Production and usage
Galalith could not be moulded once set, so it had to be produced in sheets, but it had the advantage that it was inexpensive to produce. It could be cut, drilled, embossed and dyed without difficulty, and its structure could be manipulated to create a range of effects. One limitation on the uses of Galalith was that when made into items above a certain size it tended to splinter or warp. No other plastic at the time could compete on price, however, and with ivory, horn and bone products becoming far more expensive, it found a natural home in the fashion industry. This new plastic was presented at Paris Universal Exhibition in 1900. In France, Galalith was distributed by the Compagnie Française de Galalithe located near Paris in Levallois-Perret. As a result, the Jura area became the first to use the material.

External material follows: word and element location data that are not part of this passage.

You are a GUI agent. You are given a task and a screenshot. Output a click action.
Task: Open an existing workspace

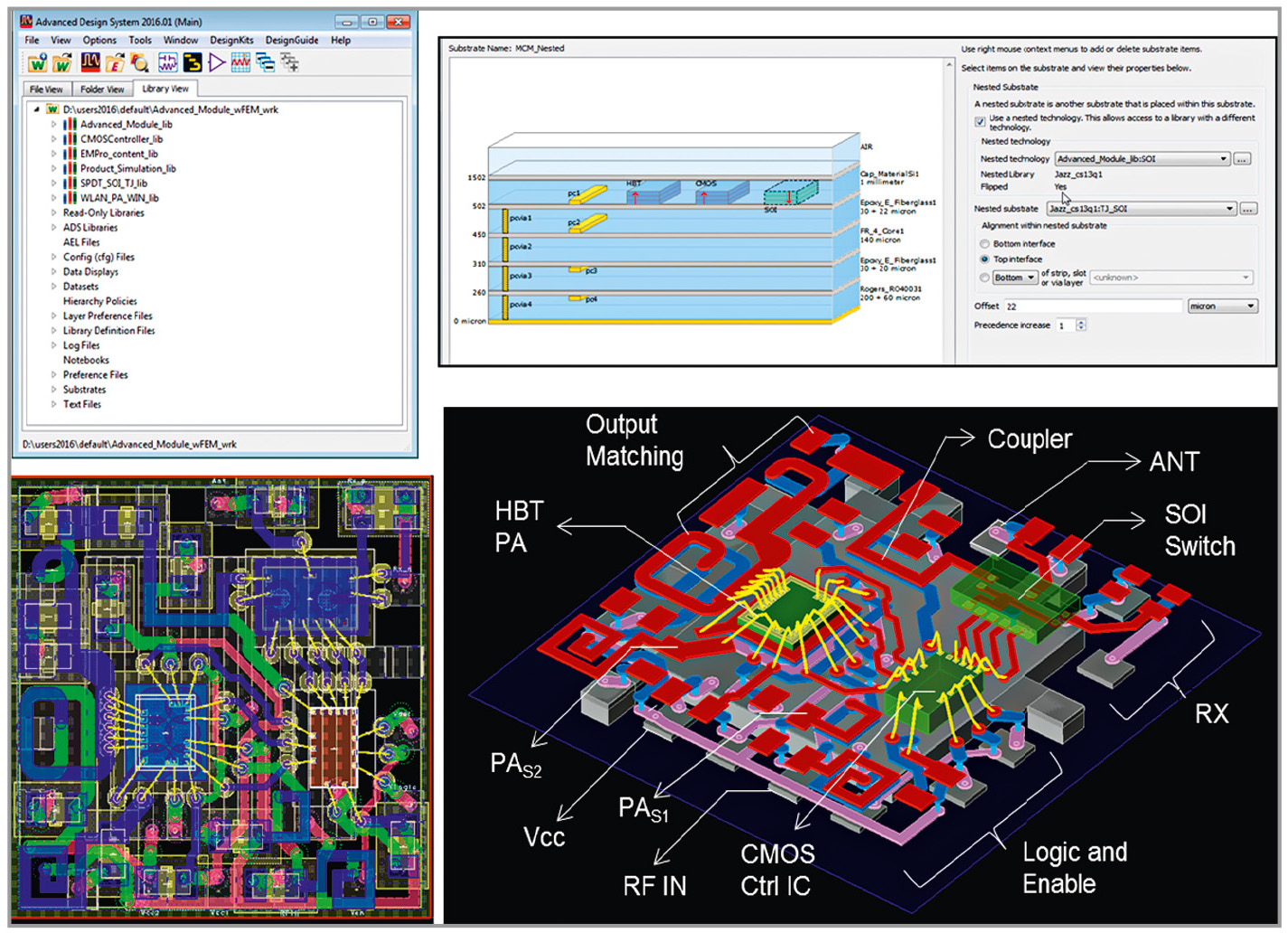pos(61,63)
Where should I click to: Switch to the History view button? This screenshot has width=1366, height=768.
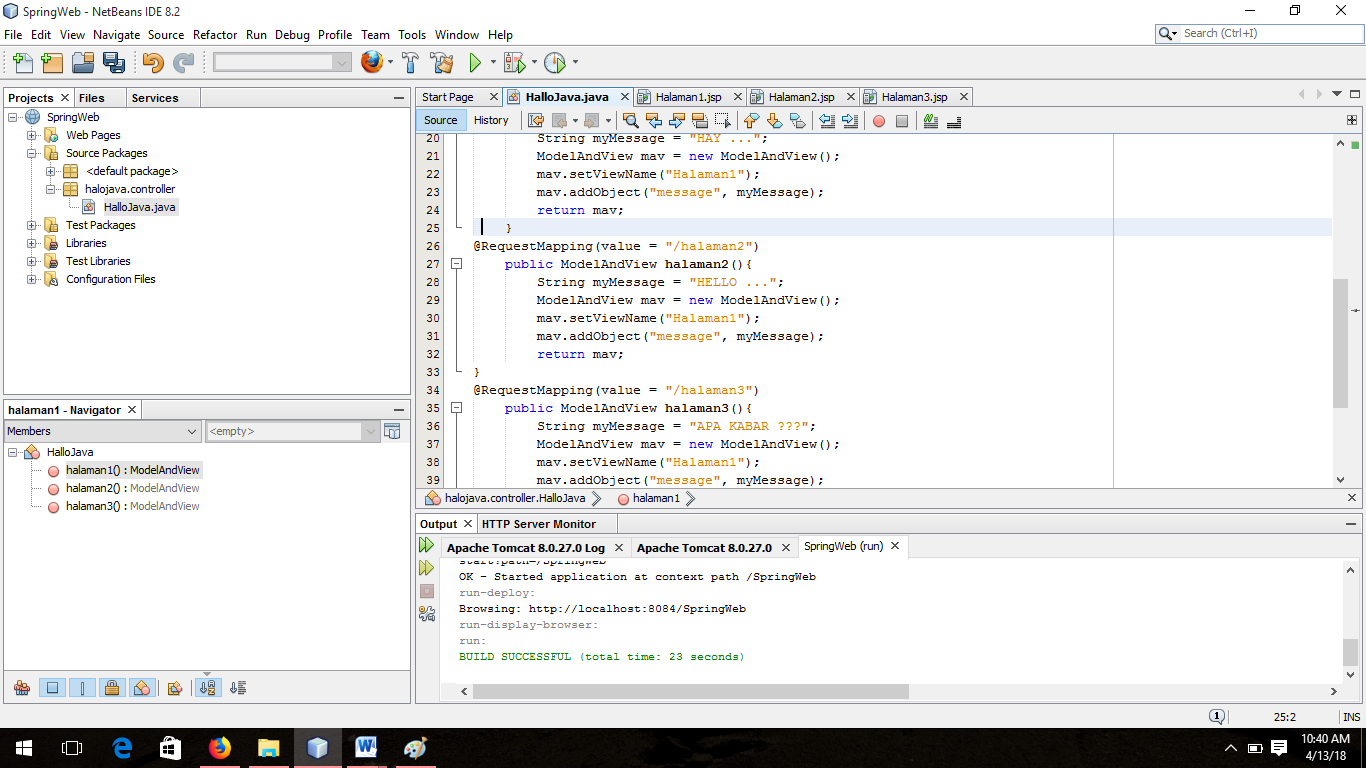[x=491, y=120]
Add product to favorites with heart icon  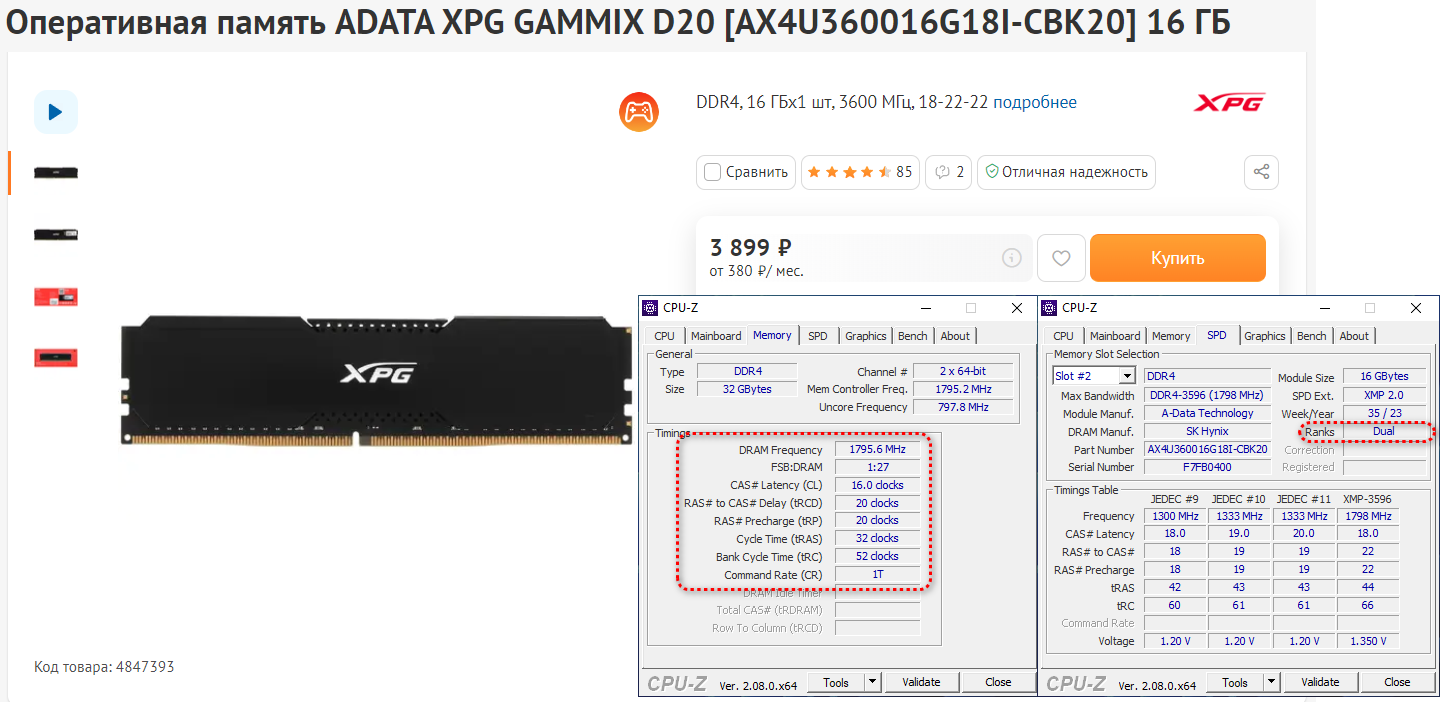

Galalith was marketed in boards, pipes and rods. In 1913, thirty million litres of milk were used to produce Galalith in Germany alone. In 1914, Syrolit Ltd gained the license for manufacture in the United Kingdom. Renaming itself Erinoid Ltd., it started manufacture in the former Lightpill wool mill in Dudbridge, Stroud, Gloucestershire. Casein from rennet produces a superior plastic to acid-precipitated casein. Galalith could produce gemstone imitations that looked strikingly real. In 1926, Gabrielle "Coco" Chanel published a picture of a short, simple black dress in Vogue. It was calf-length, straight, and decorated only by a few diagonal lines. Vogue called it "Chanel's Ford", as like the Model T, the little black dress was simple and accessible for women of all social classes. To accessorize the little black dress, Chanel revamped her designs, thus facilitating the breakthrough and mass popularity of costume jewelry. Galalith was used for striking Art Deco jewelry designs by artists such as Jacob Bengel and Auguste Bonaz, as well as for hair combs and accessories. By the 1930s, Galalith was also used for knitting needles, pens, umbrella handles, white piano keys, and electrical goods, with world production at that time reaching 10,000 tons.
Today
Although Galalith was historically cheap, the fact it could not be moulded led to its demise by commercial end users. Production slowed as the restrictions of World War II led to a need for milk as a food, and due to new oil-derived wartime plastic developments. Production continued in Brazil until the 1960s. Nowadays "Galalith" still continues to be produced in small quantities, mainly for buttons.